[Stored data entries]

⁂

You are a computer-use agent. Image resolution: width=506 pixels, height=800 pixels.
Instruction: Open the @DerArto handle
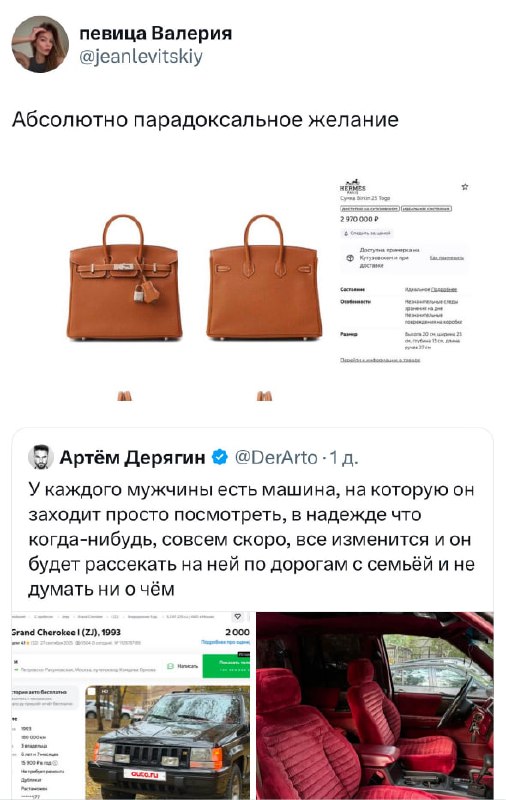click(276, 457)
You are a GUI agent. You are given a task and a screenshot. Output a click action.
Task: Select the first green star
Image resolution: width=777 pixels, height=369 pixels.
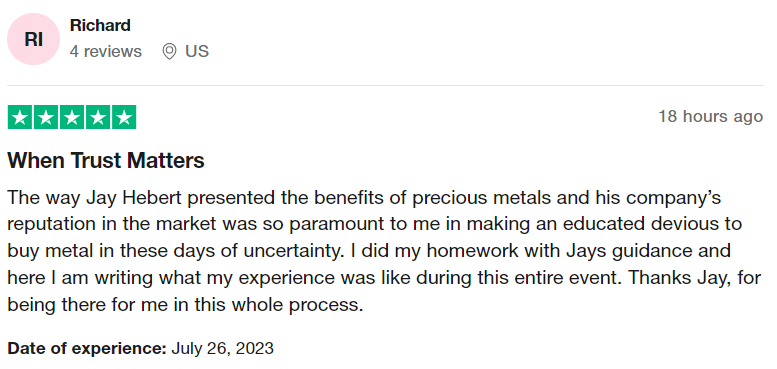click(x=20, y=117)
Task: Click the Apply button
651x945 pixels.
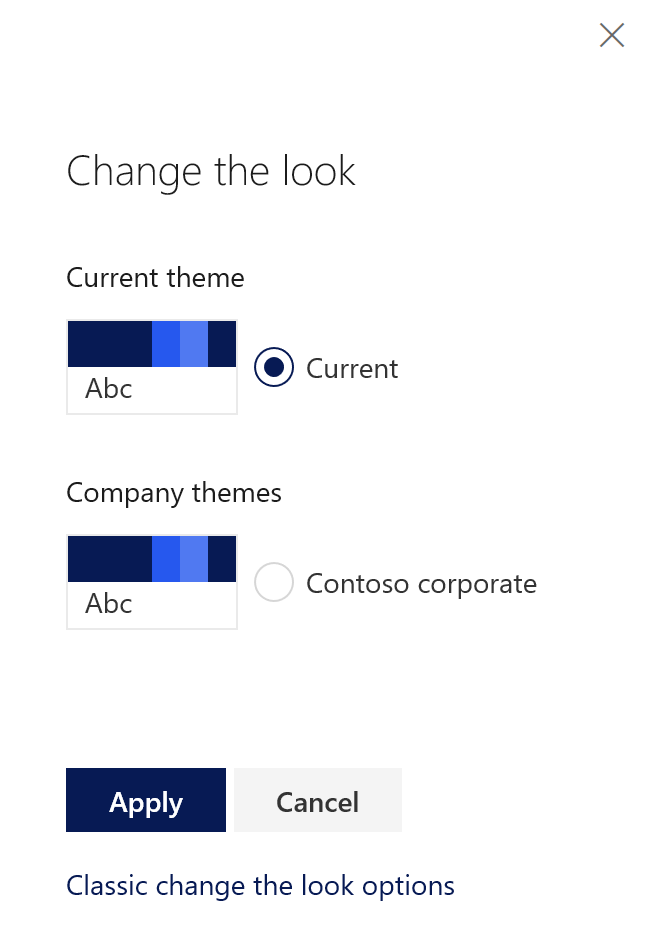Action: click(146, 800)
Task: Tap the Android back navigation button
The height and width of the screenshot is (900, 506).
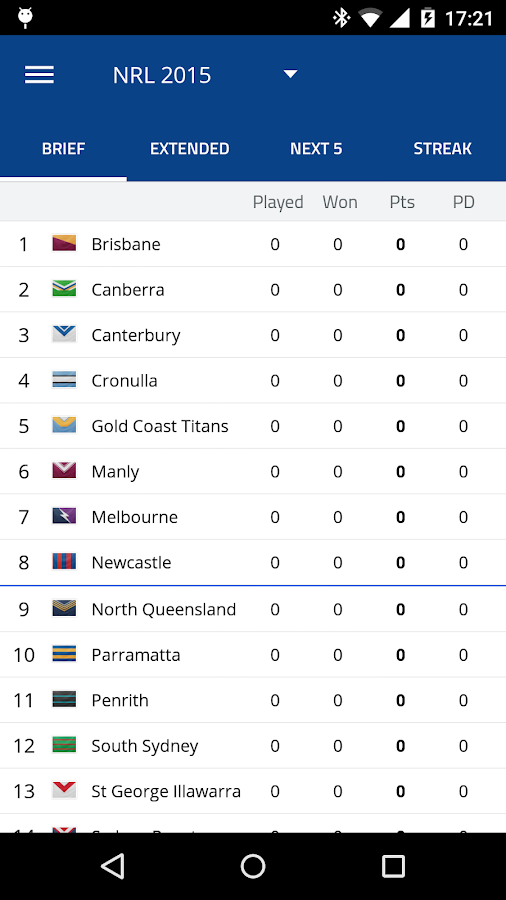Action: pyautogui.click(x=112, y=866)
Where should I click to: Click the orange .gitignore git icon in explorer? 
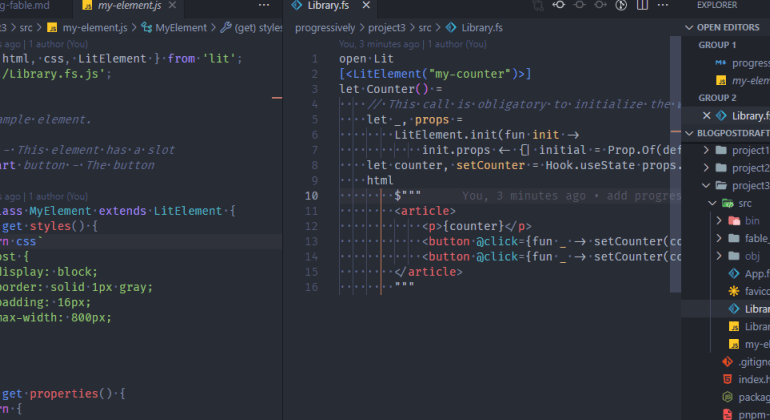[x=728, y=360]
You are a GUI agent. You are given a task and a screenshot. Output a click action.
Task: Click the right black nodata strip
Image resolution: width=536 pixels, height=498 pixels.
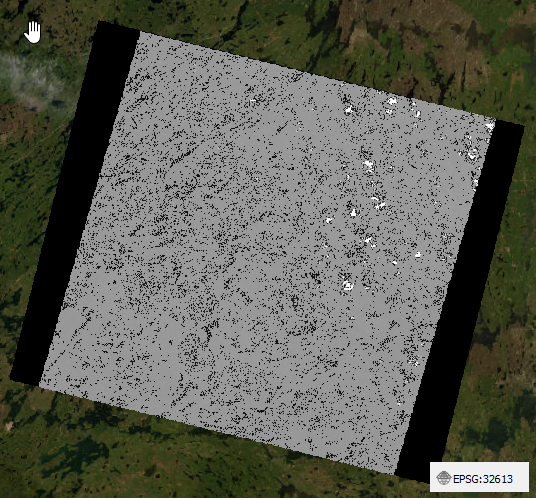pyautogui.click(x=461, y=301)
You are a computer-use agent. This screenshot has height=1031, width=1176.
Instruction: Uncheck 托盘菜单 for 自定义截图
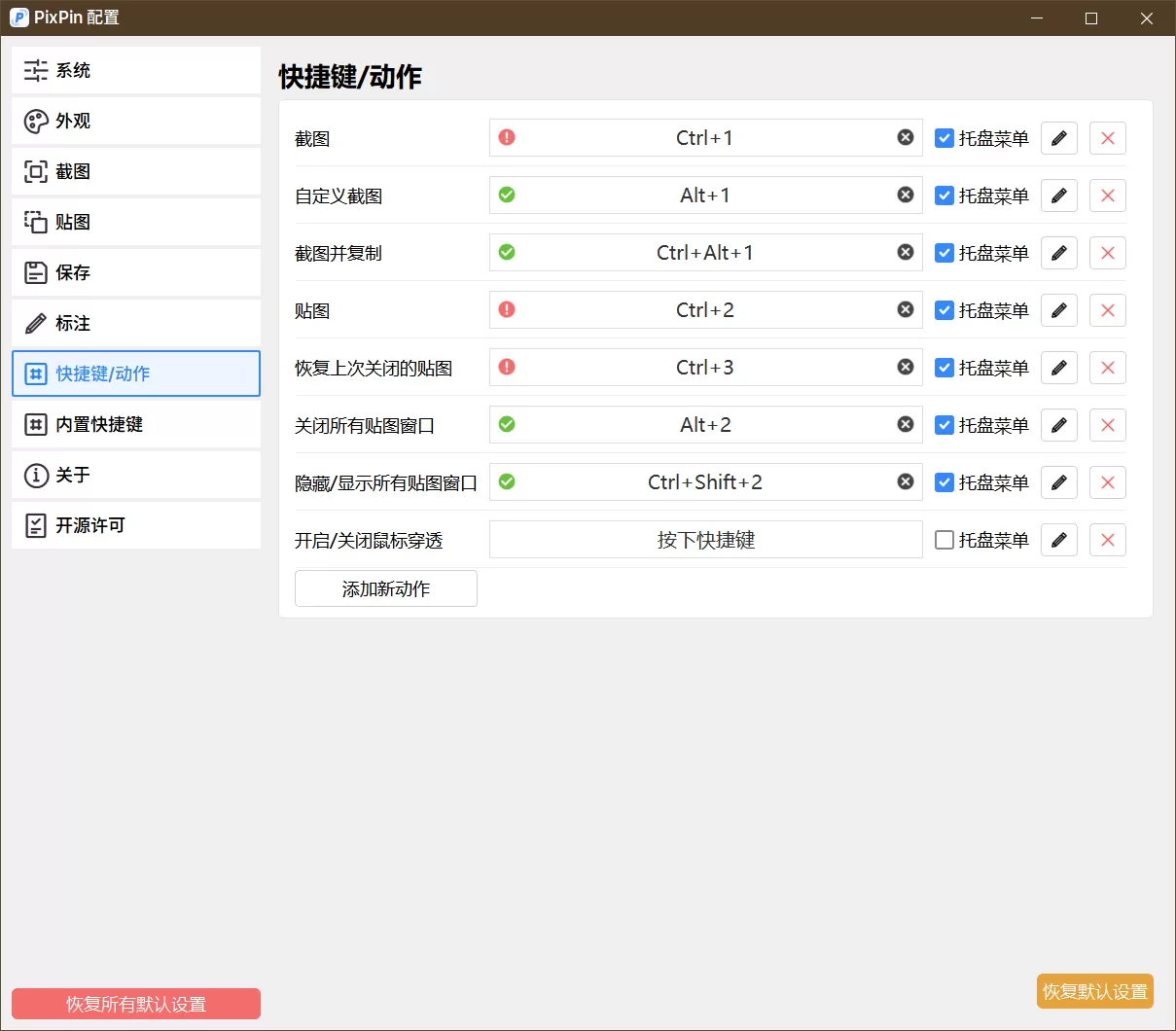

⁂

_YOUR ASSIGNMENT_
Please transcribe, with no additions, the lines starting at the one that contains "Task: Click the Apply button" and running through the last line of the entries, inclusive. Leave the pictures out.

_WRITTEN SOLUTION_
Task: Click the Apply button
651x945 pixels.
Action: click(146, 800)
Task: Tap the Android back navigation button
The height and width of the screenshot is (900, 506).
Action: pyautogui.click(x=112, y=866)
Where should I click to: Click the orange .gitignore git icon in explorer? 
[x=728, y=360]
You are a GUI agent. You are given a task and a screenshot. Output a click action.
Task: Click the right black nodata strip
Image resolution: width=536 pixels, height=498 pixels.
pyautogui.click(x=461, y=301)
You are a computer-use agent. This screenshot has height=1031, width=1176.
Instruction: Uncheck 托盘菜单 for 自定义截图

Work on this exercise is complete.